ポンコツ娘萌え萌え同盟

火星のカノンのポンコツ娘萌え萌え同盟のレビュー・感想・評価

火星のカノン(2001年製作の映画)
3.8
私は物語で恋愛を客観的に捉えるが、恋愛の感情は人生の中でない。だから明確に恋愛観は定まっていないし、本作の登場人物の誰にも感情移入はできない。不倫男の公平にも、その相手であり、本作の主役の絹子にも、もう一人の主役の聖にも。ましてや真鍋にも。
だからこそ本作の痛々しい恋と幸福を軸に人間達映した映像と私個人的な思想にすれ違いを起こさず、一つの恋愛観と鑑賞できるが、批判や肯定はできない。だから100%本作の鑑賞に適した人間ではない。
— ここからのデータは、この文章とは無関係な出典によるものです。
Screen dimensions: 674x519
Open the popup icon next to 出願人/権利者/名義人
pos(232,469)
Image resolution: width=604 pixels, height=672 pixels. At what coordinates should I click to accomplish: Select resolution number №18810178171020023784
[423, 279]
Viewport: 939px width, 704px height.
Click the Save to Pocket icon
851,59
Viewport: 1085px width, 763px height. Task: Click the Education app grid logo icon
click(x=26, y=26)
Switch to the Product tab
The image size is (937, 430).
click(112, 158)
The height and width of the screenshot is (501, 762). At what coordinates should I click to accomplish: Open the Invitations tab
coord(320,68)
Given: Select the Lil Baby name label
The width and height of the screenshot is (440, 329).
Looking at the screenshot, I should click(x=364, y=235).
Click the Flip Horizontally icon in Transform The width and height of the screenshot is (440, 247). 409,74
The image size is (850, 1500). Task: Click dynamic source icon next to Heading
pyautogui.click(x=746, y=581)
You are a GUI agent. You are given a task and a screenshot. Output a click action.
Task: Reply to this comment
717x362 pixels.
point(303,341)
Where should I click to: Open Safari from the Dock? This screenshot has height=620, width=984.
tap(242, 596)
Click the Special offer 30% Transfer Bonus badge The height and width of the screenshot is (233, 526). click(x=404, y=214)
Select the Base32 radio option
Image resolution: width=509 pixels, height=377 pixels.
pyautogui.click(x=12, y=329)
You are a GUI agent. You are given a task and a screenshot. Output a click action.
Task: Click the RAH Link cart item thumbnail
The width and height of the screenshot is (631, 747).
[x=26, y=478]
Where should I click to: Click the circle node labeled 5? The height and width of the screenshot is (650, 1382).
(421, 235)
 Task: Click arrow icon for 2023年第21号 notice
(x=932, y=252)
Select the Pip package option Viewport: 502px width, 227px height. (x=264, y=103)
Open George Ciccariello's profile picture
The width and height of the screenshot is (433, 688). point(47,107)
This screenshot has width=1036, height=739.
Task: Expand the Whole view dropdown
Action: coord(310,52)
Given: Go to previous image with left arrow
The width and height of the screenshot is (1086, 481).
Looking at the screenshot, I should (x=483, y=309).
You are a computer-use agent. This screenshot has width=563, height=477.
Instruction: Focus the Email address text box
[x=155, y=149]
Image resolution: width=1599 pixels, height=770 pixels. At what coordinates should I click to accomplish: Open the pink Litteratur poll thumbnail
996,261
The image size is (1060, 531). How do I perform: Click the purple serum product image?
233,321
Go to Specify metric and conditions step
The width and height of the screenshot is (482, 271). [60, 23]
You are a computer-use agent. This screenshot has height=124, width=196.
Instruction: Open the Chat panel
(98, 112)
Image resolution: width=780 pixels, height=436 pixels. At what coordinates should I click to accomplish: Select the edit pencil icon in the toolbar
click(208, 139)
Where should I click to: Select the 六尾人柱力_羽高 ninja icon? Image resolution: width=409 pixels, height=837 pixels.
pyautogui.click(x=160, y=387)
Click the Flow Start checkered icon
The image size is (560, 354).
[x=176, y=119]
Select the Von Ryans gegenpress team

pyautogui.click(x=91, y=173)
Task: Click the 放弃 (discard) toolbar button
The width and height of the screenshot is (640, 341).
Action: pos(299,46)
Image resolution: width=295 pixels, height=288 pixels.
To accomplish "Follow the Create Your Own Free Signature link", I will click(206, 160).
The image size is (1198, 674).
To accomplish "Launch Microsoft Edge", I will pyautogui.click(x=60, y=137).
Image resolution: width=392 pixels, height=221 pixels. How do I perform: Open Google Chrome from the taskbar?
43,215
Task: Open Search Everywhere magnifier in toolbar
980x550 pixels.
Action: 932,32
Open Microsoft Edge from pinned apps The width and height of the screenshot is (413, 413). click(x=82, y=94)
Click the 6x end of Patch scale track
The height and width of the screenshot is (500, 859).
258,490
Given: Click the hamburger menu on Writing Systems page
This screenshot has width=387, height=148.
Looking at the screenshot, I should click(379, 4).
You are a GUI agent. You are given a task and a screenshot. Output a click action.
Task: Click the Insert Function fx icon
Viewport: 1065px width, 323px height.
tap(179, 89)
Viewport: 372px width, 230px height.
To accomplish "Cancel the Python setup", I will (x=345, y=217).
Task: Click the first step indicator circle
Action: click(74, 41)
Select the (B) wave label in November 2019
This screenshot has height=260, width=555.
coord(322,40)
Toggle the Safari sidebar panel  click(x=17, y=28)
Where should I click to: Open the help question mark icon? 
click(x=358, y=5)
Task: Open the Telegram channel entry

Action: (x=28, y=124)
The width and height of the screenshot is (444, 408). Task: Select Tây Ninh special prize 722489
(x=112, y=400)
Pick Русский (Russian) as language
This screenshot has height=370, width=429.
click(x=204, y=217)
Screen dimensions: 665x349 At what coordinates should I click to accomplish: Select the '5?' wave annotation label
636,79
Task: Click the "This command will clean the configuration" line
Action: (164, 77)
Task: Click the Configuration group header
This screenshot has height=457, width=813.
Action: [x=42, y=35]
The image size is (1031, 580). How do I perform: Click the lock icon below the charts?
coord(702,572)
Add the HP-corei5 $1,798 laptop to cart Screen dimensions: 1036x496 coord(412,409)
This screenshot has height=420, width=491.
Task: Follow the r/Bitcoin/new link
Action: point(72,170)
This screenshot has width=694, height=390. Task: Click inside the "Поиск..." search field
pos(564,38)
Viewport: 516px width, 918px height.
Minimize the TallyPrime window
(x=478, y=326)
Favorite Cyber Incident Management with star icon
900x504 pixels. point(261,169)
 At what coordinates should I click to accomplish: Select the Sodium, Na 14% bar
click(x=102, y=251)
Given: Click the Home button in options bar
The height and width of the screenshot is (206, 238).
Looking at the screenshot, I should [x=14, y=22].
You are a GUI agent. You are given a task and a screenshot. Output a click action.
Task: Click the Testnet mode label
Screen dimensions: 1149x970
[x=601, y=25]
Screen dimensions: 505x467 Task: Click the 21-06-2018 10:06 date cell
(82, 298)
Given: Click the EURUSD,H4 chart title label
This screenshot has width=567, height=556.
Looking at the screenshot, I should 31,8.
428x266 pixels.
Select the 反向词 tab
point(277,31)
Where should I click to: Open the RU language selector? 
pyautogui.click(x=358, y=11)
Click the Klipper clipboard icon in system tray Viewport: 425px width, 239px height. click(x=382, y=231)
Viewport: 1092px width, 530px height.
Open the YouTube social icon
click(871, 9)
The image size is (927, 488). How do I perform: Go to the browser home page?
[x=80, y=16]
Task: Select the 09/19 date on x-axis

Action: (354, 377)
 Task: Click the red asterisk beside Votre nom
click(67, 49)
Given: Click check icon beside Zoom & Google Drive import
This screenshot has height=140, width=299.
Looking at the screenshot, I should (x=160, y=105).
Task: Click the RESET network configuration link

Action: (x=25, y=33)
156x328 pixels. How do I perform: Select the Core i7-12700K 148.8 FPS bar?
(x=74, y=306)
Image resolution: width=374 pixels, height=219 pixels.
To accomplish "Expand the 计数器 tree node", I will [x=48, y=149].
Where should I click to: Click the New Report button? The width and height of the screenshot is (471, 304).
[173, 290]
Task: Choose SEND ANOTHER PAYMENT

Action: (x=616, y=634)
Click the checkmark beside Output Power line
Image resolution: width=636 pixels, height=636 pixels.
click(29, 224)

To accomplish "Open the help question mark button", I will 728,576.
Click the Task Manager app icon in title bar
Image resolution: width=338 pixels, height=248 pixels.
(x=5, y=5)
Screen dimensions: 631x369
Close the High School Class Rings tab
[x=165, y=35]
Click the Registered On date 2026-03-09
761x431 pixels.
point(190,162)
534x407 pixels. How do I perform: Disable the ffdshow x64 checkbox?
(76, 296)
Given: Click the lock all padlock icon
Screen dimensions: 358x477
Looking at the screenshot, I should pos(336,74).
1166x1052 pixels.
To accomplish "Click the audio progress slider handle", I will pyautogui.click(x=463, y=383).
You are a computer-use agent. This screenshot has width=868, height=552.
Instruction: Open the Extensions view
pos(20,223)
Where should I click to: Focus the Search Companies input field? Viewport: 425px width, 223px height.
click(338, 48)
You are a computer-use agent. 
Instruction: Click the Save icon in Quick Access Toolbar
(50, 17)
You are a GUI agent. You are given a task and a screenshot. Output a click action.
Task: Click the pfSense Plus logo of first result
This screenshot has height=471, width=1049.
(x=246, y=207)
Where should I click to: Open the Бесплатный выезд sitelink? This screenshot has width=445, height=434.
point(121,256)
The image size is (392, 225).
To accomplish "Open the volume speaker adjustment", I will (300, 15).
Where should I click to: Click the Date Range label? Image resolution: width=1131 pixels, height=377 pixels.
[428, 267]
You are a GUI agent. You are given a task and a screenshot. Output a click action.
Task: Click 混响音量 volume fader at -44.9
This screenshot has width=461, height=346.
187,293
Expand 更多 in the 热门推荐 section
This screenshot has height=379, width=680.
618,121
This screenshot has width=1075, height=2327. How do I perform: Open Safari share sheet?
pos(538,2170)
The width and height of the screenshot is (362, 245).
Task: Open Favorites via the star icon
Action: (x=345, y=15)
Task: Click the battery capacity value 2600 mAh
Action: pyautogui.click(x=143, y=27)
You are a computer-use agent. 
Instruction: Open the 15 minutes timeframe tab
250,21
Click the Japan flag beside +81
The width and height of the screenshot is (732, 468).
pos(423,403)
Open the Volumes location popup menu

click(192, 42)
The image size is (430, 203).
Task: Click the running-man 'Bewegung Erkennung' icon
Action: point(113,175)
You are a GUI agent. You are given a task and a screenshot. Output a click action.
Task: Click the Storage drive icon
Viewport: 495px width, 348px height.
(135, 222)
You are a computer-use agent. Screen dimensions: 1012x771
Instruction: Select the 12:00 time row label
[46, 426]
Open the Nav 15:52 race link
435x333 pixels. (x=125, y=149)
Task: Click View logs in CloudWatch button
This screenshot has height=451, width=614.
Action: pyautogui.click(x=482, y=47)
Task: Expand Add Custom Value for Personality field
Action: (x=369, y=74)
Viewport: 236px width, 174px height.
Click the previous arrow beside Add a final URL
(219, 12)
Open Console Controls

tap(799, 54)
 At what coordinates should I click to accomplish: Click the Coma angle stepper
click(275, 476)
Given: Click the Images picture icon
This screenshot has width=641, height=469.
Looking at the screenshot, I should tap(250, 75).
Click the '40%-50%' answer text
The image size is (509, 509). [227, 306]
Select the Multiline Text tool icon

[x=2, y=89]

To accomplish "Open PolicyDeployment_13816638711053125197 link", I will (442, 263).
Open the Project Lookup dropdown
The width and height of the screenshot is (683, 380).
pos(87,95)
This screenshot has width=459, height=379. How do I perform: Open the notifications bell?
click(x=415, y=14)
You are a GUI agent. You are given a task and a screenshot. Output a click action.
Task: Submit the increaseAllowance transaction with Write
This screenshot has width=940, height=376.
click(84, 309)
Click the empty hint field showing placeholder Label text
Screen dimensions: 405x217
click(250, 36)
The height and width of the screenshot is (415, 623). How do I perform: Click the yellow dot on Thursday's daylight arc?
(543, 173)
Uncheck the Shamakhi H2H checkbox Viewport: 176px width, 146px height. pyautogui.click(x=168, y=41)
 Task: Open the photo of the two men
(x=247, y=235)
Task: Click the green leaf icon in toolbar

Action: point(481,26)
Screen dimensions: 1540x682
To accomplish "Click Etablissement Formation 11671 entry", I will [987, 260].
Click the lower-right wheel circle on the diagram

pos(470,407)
不倫の危ない恋、痛々しい恋、ストレートだが一筋縄にはいかない恋愛感情、恋愛による闘い、セックスを物語にフィルムに映すが、カメラにもシナリオにも激しいテンポや展開、勢い自体はなく、静かに内容が進む。
物語を前提とした上で、物語そのものを映し俯瞰的に内容を捉えるより、登場人物の人間性を映すことに長けた構図とカメラに本作の魅力がある。
登場人物自体も多くなく、多くのエキストラを映した作品でないからこそ、ストレートに「火星のカノン」の星にいる、登場人物の人間性と恋愛、雰囲気フォーカスを当てた内容が撮れたのかもしれない。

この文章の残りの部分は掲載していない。